[00:41] *** JesseW has joined #archiveteam-bs
[00:47] *** RichardG has quit IRC (Read error: Operation timed out)
[01:09] *** DoomTay has joined #archiveteam-bs
[01:38] *** tomwsmf-a has quit IRC (Read error: Operation timed out)
[02:05] *** Aranje has joined #archiveteam-bs
[02:10] *** Sum has joined #archiveteam-bs
[02:10] <Sum> well shit
[02:10] <Sum> http://postghost.com/Home/Shutdown/
[02:10] <JesseW> Already heard about it
[02:10] <Sum> this is BS
[02:10] <Sum> it was a very useful service
[02:11] <DoomTay> I didn't even know it existed until now
[02:12] <FalconK> neither
[02:12] <FalconK> BS indeed though
[02:12] <Sum> I think I may have mentioned it a couple days ago when I was following a case
[02:12] <Sum> the accountability section of their shutdown statement is so true
[02:13] <Sum> without a third-party archive site everyone relies on screenshots of deleted tweets
[02:13] <FalconK> there is this european right to be forgotten thing
[02:13] <JesseW> I wonder about using hashing as a way to work around this.

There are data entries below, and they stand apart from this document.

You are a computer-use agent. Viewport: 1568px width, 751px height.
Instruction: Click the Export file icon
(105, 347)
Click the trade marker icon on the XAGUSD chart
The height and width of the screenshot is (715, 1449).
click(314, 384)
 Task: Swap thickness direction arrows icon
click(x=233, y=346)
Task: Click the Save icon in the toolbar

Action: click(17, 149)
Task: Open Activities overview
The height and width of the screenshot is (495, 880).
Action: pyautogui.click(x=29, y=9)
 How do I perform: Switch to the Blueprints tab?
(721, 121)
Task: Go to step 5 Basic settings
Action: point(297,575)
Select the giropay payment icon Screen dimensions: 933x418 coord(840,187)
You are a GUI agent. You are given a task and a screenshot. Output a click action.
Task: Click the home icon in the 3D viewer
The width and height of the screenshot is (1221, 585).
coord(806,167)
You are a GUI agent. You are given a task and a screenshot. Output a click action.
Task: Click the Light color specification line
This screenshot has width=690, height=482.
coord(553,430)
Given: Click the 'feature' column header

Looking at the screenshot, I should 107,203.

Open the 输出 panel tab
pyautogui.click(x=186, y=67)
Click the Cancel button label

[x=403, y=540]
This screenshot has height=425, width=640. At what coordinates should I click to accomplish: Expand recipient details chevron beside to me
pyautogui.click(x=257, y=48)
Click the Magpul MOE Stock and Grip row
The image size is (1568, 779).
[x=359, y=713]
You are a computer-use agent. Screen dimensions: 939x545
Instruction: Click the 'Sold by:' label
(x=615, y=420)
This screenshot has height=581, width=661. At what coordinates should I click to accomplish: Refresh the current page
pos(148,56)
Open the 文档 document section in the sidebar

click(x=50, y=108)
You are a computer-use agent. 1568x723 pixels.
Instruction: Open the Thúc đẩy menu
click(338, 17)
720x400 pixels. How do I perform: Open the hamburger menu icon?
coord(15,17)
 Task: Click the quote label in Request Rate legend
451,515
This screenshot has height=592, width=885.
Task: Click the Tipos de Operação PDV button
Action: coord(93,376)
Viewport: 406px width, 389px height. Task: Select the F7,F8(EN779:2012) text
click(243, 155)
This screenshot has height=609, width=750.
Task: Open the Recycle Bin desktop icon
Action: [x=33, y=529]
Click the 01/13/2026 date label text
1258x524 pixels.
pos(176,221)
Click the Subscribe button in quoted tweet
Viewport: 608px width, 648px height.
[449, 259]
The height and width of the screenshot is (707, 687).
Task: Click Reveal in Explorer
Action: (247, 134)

[02:13] <Sum> people with a clue will use archive.is to capture Google cache results but so many are missed
[02:13] <JesseW> Don't display the tweets -- display *hashes* of the tweets (and hashes of the account name)
[02:14] <xmc> eh
[02:14] <FalconK> same problem with it being hard to search as we have now
[02:14] <JesseW> that way only the ones that actually otherwise come to public attention are saved -- but they can be *verified*
[02:14] <FalconK> makes it very hard to do retrospective analysis
[02:15] <xmc> so
[02:15] <xmc> if you click the "embed tweet" button
[02:15] <JesseW> eh, it's a way to separate verification from publishing
[02:15] <xmc> it gives you the full text in html
[02:15] <xmc> so you can read it even after it's deleted
[02:15] <xmc> it's been this way for years
[02:15] <FalconK> there are loads of such archivings of tweets
[02:15] <xmc> y e a r s
[02:16] <FalconK> I noted a bunch of tweets Cathy Brennan made were archived in this way even after her account is gone, on pages noting the strange sayings she has said
[02:16] <FalconK> it's very effective
[02:17] <JesseW> it would be ... interesting ... to see twitter try to claim that "something with hash XXX was written by account named hash YYY" is in violation of their agreement.
[02:17] <xmc> yeah
[02:17] <xmc> JesseW: you're just trying to out-nerd them
[02:17] <FalconK> it would
[02:17] <xmc> this won't lead anywhere interesting
[02:17] <FalconK> but it is odd enough for them to yowl that nobody may keep a record of what they saw
[02:17] <FalconK> that is some RIAA-level shit right there
[02:17] <xmc> yep
[02:18] <JesseW> oh? Why wouldn't it lead to interesting law?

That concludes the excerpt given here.